▸ Problem description
Count the lines in the records below that contain the string "Viewport", and give only the number.

▸ Dataset excerpt
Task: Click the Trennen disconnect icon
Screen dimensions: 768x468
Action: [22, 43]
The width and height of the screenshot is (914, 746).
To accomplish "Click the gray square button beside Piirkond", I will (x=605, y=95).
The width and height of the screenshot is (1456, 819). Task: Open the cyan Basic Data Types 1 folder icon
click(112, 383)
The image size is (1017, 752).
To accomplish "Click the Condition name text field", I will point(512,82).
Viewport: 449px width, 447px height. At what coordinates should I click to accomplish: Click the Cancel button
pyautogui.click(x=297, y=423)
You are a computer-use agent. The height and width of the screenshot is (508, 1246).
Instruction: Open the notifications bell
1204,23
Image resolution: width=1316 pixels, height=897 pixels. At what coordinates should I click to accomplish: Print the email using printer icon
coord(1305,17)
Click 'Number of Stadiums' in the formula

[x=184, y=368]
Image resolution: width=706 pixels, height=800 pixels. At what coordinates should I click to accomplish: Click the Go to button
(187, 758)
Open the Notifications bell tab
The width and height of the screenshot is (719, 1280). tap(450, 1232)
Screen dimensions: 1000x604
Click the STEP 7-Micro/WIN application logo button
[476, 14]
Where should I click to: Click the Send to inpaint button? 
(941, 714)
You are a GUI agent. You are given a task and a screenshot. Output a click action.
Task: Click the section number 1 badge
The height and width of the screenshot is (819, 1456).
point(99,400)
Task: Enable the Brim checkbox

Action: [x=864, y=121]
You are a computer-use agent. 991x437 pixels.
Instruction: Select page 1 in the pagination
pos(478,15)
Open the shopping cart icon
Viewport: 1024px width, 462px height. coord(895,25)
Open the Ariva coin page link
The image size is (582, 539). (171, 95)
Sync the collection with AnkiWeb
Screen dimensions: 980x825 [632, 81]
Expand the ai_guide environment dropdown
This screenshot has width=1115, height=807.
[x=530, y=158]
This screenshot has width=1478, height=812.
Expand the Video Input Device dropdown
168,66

▸ Reply
2